### Recorded data
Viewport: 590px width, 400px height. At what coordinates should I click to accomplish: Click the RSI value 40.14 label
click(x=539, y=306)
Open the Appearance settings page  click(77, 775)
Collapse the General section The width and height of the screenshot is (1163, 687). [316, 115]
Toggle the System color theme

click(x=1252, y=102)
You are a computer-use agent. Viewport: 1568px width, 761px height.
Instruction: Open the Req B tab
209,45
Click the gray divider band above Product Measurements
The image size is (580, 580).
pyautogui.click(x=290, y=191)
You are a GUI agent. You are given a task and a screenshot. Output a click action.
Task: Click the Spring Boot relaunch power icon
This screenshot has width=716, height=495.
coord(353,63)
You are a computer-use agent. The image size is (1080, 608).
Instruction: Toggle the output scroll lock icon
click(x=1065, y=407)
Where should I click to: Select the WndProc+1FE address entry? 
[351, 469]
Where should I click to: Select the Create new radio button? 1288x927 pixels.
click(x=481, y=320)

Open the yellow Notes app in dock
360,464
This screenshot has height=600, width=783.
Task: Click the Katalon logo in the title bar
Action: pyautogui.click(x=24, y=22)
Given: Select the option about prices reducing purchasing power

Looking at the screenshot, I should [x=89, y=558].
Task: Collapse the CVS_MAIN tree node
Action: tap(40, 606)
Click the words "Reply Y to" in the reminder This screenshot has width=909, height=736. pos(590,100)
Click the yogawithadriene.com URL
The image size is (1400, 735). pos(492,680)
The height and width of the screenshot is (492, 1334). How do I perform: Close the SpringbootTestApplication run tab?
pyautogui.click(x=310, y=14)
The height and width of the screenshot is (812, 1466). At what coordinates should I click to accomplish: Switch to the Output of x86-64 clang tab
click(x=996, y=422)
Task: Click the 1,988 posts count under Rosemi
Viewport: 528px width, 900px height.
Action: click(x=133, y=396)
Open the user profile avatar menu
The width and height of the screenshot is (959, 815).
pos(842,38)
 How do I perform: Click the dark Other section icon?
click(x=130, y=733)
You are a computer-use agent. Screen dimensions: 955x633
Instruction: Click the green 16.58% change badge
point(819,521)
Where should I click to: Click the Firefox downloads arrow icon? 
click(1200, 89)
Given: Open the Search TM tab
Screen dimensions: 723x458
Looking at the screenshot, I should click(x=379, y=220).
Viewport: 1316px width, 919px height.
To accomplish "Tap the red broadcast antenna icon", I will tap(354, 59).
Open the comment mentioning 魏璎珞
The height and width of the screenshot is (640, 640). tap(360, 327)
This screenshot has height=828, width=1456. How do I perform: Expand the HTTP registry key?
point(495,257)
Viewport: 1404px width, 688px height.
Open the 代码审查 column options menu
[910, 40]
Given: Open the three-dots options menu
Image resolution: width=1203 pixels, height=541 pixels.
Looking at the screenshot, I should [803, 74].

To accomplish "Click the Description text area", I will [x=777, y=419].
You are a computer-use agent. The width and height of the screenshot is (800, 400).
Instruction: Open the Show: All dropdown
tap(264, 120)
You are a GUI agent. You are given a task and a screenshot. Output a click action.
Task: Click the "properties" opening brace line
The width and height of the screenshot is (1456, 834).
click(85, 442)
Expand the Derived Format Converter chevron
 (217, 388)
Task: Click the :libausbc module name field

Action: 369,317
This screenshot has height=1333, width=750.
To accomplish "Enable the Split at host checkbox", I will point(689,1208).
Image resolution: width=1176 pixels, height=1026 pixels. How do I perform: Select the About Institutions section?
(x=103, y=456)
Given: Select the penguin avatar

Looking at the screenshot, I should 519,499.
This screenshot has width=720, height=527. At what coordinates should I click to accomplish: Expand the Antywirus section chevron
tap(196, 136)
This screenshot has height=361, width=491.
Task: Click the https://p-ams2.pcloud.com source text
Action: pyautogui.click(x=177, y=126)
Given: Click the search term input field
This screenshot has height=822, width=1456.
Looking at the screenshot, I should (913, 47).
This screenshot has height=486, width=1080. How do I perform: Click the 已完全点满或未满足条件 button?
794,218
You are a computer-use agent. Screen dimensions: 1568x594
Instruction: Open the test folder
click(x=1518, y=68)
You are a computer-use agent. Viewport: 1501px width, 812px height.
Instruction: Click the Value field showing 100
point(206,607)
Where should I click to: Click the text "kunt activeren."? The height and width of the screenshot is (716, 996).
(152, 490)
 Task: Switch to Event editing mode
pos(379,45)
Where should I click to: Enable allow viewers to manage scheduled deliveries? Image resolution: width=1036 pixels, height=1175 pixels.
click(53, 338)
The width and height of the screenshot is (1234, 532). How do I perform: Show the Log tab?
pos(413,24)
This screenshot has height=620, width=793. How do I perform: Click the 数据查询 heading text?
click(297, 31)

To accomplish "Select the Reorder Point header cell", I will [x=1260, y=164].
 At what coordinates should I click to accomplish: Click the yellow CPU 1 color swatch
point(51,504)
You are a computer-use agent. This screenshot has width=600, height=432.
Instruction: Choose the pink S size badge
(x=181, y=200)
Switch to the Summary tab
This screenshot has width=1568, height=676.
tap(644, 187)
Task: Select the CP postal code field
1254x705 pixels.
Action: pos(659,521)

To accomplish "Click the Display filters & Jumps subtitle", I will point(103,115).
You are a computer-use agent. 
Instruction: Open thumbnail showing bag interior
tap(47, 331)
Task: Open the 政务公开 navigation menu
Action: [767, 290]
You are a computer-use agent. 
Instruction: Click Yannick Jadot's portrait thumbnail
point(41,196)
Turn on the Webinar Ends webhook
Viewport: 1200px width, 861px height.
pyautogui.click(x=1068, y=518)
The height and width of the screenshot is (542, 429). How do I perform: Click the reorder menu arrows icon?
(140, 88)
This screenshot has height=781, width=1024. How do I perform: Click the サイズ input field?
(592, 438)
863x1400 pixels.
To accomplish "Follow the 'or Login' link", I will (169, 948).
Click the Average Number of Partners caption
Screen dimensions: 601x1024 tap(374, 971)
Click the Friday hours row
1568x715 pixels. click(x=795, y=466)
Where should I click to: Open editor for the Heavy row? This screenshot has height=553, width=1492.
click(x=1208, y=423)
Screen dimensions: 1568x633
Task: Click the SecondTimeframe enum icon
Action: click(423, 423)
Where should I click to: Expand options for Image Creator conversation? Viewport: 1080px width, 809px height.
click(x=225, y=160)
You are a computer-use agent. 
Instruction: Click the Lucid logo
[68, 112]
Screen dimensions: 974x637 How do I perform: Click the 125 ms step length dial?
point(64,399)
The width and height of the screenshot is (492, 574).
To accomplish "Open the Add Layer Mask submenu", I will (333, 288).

### Instructions for the task
Exact copies of all the records are to be printed.

### Output of the exercise
Viewport: 590px width, 400px height. At what coordinates should I click to accomplish: Click the RSI value 40.14 label
click(x=539, y=306)
Open the Appearance settings page  click(77, 775)
Collapse the General section The width and height of the screenshot is (1163, 687). [316, 115]
Toggle the System color theme

click(x=1252, y=102)
You are a computer-use agent. Viewport: 1568px width, 761px height.
Instruction: Open the Req B tab
209,45
Click the gray divider band above Product Measurements
The image size is (580, 580).
pyautogui.click(x=290, y=191)
You are a GUI agent. You are given a task and a screenshot. Output a click action.
Task: Click the Spring Boot relaunch power icon
This screenshot has width=716, height=495.
coord(353,63)
You are a computer-use agent. The image size is (1080, 608).
Instruction: Toggle the output scroll lock icon
click(x=1065, y=407)
Where should I click to: Select the WndProc+1FE address entry? 
[351, 469]
Where should I click to: Select the Create new radio button? 1288x927 pixels.
click(x=481, y=320)

Open the yellow Notes app in dock
360,464
This screenshot has height=600, width=783.
Task: Click the Katalon logo in the title bar
Action: pyautogui.click(x=24, y=22)
Given: Select the option about prices reducing purchasing power

Looking at the screenshot, I should [x=89, y=558].
Task: Collapse the CVS_MAIN tree node
Action: tap(40, 606)
Click the words "Reply Y to" in the reminder This screenshot has width=909, height=736. pos(590,100)
Click the yogawithadriene.com URL
The image size is (1400, 735). pos(492,680)
The height and width of the screenshot is (492, 1334). How do I perform: Close the SpringbootTestApplication run tab?
pyautogui.click(x=310, y=14)
The height and width of the screenshot is (812, 1466). At what coordinates should I click to accomplish: Switch to the Output of x86-64 clang tab
click(x=996, y=422)
Task: Click the 1,988 posts count under Rosemi
Viewport: 528px width, 900px height.
Action: click(x=133, y=396)
Open the user profile avatar menu
The width and height of the screenshot is (959, 815).
pos(842,38)
 How do I perform: Click the dark Other section icon?
click(x=130, y=733)
You are a computer-use agent. Screen dimensions: 955x633
Instruction: Click the green 16.58% change badge
point(819,521)
Where should I click to: Click the Firefox downloads arrow icon? 
click(1200, 89)
Given: Open the Search TM tab
Screen dimensions: 723x458
Looking at the screenshot, I should click(x=379, y=220).
Viewport: 1316px width, 919px height.
To accomplish "Tap the red broadcast antenna icon", I will tap(354, 59).
Open the comment mentioning 魏璎珞
The height and width of the screenshot is (640, 640). tap(360, 327)
This screenshot has height=828, width=1456. How do I perform: Expand the HTTP registry key?
point(495,257)
Viewport: 1404px width, 688px height.
Open the 代码审查 column options menu
[910, 40]
Given: Open the three-dots options menu
Image resolution: width=1203 pixels, height=541 pixels.
Looking at the screenshot, I should [803, 74].

To accomplish "Click the Description text area", I will [x=777, y=419].
You are a computer-use agent. The width and height of the screenshot is (800, 400).
Instruction: Open the Show: All dropdown
tap(264, 120)
You are a GUI agent. You are given a task and a screenshot. Output a click action.
Task: Click the "properties" opening brace line
The width and height of the screenshot is (1456, 834).
click(85, 442)
Expand the Derived Format Converter chevron
 (217, 388)
Task: Click the :libausbc module name field

Action: 369,317
This screenshot has height=1333, width=750.
To accomplish "Enable the Split at host checkbox", I will point(689,1208).
Image resolution: width=1176 pixels, height=1026 pixels. How do I perform: Select the About Institutions section?
(x=103, y=456)
Given: Select the penguin avatar

Looking at the screenshot, I should 519,499.
This screenshot has width=720, height=527. At what coordinates should I click to accomplish: Expand the Antywirus section chevron
tap(196, 136)
This screenshot has height=361, width=491.
Task: Click the https://p-ams2.pcloud.com source text
Action: pyautogui.click(x=177, y=126)
Given: Click the search term input field
This screenshot has height=822, width=1456.
Looking at the screenshot, I should (913, 47).
This screenshot has height=486, width=1080. How do I perform: Click the 已完全点满或未满足条件 button?
794,218
You are a computer-use agent. Screen dimensions: 1568x594
Instruction: Open the test folder
click(x=1518, y=68)
You are a computer-use agent. Viewport: 1501px width, 812px height.
Instruction: Click the Value field showing 100
point(206,607)
Where should I click to: Click the text "kunt activeren."? The height and width of the screenshot is (716, 996).
(152, 490)
 Task: Switch to Event editing mode
pos(379,45)
Where should I click to: Enable allow viewers to manage scheduled deliveries? Image resolution: width=1036 pixels, height=1175 pixels.
click(53, 338)
The width and height of the screenshot is (1234, 532). How do I perform: Show the Log tab?
pos(413,24)
This screenshot has height=620, width=793. How do I perform: Click the 数据查询 heading text?
click(297, 31)

To accomplish "Select the Reorder Point header cell", I will [x=1260, y=164].
 At what coordinates should I click to accomplish: Click the yellow CPU 1 color swatch
point(51,504)
You are a computer-use agent. This screenshot has width=600, height=432.
Instruction: Choose the pink S size badge
(x=181, y=200)
Switch to the Summary tab
This screenshot has width=1568, height=676.
tap(644, 187)
Task: Select the CP postal code field
1254x705 pixels.
Action: pos(659,521)

To accomplish "Click the Display filters & Jumps subtitle", I will point(103,115).
You are a computer-use agent. 
Instruction: Open thumbnail showing bag interior
tap(47, 331)
Task: Open the 政务公开 navigation menu
Action: [767, 290]
You are a computer-use agent. 
Instruction: Click Yannick Jadot's portrait thumbnail
point(41,196)
Turn on the Webinar Ends webhook
Viewport: 1200px width, 861px height.
pyautogui.click(x=1068, y=518)
The height and width of the screenshot is (542, 429). How do I perform: Click the reorder menu arrows icon?
(140, 88)
This screenshot has height=781, width=1024. How do I perform: Click the サイズ input field?
(592, 438)
863x1400 pixels.
To accomplish "Follow the 'or Login' link", I will (169, 948).
Click the Average Number of Partners caption
Screen dimensions: 601x1024 tap(374, 971)
Click the Friday hours row
1568x715 pixels. click(x=795, y=466)
Where should I click to: Open editor for the Heavy row? This screenshot has height=553, width=1492.
click(x=1208, y=423)
Screen dimensions: 1568x633
Task: Click the SecondTimeframe enum icon
Action: click(423, 423)
Where should I click to: Expand options for Image Creator conversation? Viewport: 1080px width, 809px height.
click(x=225, y=160)
You are a computer-use agent. 
Instruction: Click the Lucid logo
[68, 112]
Screen dimensions: 974x637 How do I perform: Click the 125 ms step length dial?
point(64,399)
The width and height of the screenshot is (492, 574).
To accomplish "Open the Add Layer Mask submenu", I will (333, 288).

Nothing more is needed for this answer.